***** DATA FOR REVIEW *****

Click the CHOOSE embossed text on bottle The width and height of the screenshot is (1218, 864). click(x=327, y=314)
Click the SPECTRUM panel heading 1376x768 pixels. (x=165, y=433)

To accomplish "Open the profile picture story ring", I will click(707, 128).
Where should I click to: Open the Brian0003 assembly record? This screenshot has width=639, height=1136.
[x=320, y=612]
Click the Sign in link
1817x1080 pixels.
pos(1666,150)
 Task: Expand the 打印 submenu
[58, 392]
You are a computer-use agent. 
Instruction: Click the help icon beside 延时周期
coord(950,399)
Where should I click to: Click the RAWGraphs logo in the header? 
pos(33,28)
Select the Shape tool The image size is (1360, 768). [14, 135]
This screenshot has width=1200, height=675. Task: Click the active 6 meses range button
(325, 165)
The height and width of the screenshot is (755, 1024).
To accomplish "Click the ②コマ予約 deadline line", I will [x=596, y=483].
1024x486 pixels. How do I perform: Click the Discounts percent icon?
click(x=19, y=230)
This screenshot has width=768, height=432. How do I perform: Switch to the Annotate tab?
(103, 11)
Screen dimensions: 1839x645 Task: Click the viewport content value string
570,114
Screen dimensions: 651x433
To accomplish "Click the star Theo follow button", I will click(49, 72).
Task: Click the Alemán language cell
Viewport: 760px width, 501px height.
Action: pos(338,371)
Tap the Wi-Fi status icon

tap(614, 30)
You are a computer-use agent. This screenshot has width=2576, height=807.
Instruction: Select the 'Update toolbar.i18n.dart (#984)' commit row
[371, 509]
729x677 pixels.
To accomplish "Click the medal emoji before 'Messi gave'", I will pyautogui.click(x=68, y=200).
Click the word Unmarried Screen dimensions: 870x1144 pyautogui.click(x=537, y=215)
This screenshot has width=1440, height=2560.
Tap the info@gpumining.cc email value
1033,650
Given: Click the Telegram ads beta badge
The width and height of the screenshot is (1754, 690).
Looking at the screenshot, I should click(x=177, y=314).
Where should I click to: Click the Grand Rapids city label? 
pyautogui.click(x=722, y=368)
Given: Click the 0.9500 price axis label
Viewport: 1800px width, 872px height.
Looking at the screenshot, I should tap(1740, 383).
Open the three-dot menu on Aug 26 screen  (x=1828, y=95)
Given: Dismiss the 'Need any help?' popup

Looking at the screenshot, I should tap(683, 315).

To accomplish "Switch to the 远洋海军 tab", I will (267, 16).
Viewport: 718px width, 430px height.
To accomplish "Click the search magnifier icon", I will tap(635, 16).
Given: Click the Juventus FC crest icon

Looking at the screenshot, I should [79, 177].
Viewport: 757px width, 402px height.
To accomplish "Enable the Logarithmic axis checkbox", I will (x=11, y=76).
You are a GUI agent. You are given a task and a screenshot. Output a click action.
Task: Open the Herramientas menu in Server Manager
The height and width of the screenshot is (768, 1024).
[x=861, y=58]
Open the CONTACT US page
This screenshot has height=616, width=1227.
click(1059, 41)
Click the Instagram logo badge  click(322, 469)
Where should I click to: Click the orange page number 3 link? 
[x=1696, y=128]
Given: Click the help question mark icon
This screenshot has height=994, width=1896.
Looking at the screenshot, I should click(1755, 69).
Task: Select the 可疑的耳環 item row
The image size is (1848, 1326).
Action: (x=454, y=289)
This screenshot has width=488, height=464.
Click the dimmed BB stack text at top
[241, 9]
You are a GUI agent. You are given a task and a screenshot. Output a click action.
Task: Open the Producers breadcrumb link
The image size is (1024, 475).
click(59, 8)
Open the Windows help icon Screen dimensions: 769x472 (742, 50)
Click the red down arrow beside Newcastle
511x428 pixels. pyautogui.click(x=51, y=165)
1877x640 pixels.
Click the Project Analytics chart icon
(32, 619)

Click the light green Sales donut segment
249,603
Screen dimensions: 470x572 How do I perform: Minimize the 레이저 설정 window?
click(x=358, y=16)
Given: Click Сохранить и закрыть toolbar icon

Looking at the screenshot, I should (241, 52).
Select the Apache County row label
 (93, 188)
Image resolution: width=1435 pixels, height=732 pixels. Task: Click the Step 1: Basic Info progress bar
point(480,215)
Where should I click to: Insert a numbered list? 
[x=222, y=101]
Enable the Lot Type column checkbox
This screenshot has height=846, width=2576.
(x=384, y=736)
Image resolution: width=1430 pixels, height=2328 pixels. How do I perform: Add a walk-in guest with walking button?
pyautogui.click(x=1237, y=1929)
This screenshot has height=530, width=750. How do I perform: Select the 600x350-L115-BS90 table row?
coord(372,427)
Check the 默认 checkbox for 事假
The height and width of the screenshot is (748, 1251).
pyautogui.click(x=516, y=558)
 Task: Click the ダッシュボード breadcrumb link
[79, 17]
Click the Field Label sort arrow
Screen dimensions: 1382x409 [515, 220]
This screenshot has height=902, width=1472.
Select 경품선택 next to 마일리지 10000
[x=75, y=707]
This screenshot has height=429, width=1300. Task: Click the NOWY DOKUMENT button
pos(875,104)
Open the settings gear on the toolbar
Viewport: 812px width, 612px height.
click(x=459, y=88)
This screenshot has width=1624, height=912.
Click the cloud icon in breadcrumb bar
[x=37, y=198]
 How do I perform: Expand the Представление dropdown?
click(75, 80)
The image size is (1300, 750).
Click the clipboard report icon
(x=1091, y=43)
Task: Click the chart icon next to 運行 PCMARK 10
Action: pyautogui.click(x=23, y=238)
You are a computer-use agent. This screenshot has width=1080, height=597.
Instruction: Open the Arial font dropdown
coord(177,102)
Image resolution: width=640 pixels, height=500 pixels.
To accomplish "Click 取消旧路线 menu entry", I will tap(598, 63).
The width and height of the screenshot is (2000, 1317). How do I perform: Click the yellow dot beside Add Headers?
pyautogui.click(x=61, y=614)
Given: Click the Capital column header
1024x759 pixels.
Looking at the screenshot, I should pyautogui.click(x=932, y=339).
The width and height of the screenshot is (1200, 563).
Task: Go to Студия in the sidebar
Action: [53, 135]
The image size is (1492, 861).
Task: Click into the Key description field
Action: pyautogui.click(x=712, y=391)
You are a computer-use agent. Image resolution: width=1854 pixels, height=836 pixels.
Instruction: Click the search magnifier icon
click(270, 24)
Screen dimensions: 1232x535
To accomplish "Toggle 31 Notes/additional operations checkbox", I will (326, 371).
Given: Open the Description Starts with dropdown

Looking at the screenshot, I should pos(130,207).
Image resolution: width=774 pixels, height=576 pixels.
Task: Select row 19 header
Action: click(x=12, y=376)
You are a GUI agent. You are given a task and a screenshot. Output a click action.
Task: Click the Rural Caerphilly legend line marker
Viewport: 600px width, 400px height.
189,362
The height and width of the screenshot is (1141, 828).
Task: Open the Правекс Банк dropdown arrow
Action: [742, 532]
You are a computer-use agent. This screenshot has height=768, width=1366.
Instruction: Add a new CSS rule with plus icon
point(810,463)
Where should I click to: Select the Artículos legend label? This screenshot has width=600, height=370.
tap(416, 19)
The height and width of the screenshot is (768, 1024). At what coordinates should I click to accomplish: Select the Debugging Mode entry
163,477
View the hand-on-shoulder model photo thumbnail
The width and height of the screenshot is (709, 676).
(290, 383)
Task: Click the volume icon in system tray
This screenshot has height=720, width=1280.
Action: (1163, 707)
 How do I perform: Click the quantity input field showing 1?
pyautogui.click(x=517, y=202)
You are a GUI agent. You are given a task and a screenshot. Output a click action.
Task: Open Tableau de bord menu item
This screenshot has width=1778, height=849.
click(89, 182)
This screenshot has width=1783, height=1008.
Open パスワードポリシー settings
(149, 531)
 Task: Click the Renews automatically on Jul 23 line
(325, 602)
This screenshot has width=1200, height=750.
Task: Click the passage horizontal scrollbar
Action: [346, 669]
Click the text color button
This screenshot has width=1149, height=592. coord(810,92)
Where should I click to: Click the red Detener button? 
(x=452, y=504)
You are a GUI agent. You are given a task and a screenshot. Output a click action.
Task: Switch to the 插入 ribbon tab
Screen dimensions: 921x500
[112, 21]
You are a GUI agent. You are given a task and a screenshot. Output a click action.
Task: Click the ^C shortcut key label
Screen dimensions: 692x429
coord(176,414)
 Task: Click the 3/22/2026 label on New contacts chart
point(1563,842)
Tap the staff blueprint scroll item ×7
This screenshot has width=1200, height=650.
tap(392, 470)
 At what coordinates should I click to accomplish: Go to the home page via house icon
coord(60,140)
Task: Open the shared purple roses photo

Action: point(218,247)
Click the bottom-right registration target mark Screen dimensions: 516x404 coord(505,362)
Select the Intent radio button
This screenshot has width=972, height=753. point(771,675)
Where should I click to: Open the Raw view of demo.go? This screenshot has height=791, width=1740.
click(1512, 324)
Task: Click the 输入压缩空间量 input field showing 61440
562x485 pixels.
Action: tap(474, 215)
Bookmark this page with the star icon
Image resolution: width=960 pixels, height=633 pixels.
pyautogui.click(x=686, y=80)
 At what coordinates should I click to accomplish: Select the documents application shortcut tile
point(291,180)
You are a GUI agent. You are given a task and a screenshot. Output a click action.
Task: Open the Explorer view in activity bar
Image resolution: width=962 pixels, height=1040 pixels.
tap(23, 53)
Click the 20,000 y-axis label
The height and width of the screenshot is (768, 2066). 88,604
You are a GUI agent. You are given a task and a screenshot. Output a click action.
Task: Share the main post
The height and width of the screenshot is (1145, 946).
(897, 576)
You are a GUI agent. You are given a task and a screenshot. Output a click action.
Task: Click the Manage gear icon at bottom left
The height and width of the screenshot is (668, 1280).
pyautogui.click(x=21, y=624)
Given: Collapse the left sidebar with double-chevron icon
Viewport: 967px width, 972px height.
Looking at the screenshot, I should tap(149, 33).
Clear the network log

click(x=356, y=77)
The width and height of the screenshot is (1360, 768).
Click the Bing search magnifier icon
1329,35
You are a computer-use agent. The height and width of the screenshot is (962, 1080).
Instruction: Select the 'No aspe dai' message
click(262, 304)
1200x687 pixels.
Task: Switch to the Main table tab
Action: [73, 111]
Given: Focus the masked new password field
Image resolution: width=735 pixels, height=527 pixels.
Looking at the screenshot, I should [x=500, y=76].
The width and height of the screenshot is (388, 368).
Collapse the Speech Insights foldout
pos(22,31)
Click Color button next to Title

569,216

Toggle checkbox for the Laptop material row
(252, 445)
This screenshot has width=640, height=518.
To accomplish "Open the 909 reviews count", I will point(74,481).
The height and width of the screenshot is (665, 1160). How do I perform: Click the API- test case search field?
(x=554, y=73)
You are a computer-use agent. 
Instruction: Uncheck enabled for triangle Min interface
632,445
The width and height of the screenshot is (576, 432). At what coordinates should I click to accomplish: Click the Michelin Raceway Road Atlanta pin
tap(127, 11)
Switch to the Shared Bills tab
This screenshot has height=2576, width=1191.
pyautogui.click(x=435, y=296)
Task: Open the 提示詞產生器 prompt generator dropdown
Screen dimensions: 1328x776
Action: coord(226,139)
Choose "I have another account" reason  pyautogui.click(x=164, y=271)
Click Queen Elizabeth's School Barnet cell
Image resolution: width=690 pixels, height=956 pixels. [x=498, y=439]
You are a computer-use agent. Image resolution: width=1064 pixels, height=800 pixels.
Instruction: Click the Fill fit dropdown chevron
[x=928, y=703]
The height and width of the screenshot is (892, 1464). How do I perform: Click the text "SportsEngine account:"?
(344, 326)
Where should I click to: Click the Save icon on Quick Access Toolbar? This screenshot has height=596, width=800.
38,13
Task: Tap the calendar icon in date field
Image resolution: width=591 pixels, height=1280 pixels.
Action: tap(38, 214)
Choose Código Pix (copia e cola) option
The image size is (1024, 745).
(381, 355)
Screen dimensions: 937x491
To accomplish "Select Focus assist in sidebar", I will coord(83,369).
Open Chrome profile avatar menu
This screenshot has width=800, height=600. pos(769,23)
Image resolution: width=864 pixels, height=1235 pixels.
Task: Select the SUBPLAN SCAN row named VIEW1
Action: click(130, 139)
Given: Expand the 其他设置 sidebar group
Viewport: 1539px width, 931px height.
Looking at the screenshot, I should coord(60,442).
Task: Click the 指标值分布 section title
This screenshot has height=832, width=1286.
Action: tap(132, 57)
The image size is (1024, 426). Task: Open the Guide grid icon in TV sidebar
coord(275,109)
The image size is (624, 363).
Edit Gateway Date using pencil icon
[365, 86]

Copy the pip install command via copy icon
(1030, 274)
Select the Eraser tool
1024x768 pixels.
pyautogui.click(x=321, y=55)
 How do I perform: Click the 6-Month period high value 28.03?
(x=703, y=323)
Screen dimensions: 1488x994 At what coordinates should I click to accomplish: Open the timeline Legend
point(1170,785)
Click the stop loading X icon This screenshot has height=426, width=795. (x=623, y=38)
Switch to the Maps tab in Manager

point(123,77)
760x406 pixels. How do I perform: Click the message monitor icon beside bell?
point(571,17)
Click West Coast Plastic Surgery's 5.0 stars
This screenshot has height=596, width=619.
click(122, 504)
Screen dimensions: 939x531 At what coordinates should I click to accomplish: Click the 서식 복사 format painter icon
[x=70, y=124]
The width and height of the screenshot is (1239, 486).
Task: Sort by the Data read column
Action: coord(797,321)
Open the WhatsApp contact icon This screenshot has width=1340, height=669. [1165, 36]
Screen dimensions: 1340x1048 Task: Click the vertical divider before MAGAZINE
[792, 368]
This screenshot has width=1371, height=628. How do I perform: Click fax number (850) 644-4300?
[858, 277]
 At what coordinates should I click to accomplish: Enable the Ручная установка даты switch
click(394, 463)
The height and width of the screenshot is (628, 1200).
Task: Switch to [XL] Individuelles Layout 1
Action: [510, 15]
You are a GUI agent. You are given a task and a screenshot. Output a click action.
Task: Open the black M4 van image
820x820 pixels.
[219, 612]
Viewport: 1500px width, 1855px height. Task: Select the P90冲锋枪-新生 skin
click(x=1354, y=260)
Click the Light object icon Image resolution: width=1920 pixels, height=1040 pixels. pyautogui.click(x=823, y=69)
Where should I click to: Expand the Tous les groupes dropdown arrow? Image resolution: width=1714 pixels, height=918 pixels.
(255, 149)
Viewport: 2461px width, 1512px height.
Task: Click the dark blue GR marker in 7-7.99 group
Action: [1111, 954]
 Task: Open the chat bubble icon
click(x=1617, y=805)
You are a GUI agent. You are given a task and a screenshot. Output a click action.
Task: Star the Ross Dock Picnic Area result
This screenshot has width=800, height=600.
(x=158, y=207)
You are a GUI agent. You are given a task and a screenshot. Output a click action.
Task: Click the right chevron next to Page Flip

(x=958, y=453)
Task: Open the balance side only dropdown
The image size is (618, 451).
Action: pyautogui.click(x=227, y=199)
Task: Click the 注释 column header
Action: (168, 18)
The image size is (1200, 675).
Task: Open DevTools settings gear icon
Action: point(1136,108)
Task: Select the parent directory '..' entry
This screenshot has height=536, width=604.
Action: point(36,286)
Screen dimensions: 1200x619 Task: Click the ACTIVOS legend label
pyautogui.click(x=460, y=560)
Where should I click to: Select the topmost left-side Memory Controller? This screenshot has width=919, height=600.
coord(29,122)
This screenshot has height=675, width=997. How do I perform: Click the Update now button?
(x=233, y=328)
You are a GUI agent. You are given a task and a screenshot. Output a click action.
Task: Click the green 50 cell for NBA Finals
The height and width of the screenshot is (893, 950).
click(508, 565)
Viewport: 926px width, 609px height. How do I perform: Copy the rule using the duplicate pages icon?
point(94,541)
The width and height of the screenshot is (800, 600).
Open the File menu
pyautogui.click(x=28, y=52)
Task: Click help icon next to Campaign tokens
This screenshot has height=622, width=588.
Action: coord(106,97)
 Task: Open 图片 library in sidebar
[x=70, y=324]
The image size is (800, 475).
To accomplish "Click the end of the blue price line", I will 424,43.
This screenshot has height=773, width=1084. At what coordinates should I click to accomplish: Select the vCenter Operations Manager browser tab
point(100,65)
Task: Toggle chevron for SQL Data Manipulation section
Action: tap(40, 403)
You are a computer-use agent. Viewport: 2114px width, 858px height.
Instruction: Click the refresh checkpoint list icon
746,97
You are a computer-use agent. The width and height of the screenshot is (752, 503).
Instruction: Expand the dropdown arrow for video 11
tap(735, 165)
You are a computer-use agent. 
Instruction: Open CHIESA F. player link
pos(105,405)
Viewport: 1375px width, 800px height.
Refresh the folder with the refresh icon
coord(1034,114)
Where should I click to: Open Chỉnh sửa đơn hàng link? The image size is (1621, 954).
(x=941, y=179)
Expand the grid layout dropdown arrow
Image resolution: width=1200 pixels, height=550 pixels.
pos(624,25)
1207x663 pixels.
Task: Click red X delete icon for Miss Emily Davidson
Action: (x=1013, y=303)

*****

YOUR GOAL:
Take the lines above from the one containing "The width and height of the screenshot is (388, 368)." to the one containing "You are a computer-use agent. Image resolution: width=1064" and retype them exactly, both ends included, with nothing added.

EXERCISE SOLUTION:
The width and height of the screenshot is (388, 368).
Collapse the Speech Insights foldout
pos(22,31)
Click Color button next to Title

569,216

Toggle checkbox for the Laptop material row
(252, 445)
This screenshot has width=640, height=518.
To accomplish "Open the 909 reviews count", I will point(74,481).
The height and width of the screenshot is (665, 1160). How do I perform: Click the API- test case search field?
(x=554, y=73)
You are a computer-use agent. 
Instruction: Uncheck enabled for triangle Min interface
632,445
The width and height of the screenshot is (576, 432). At what coordinates should I click to accomplish: Click the Michelin Raceway Road Atlanta pin
tap(127, 11)
Switch to the Shared Bills tab
This screenshot has height=2576, width=1191.
pyautogui.click(x=435, y=296)
Task: Open the 提示詞產生器 prompt generator dropdown
Screen dimensions: 1328x776
Action: coord(226,139)
Choose "I have another account" reason  pyautogui.click(x=164, y=271)
Click Queen Elizabeth's School Barnet cell
Image resolution: width=690 pixels, height=956 pixels. [x=498, y=439]
You are a computer-use agent. Image resolution: width=1064 pixels, height=800 pixels.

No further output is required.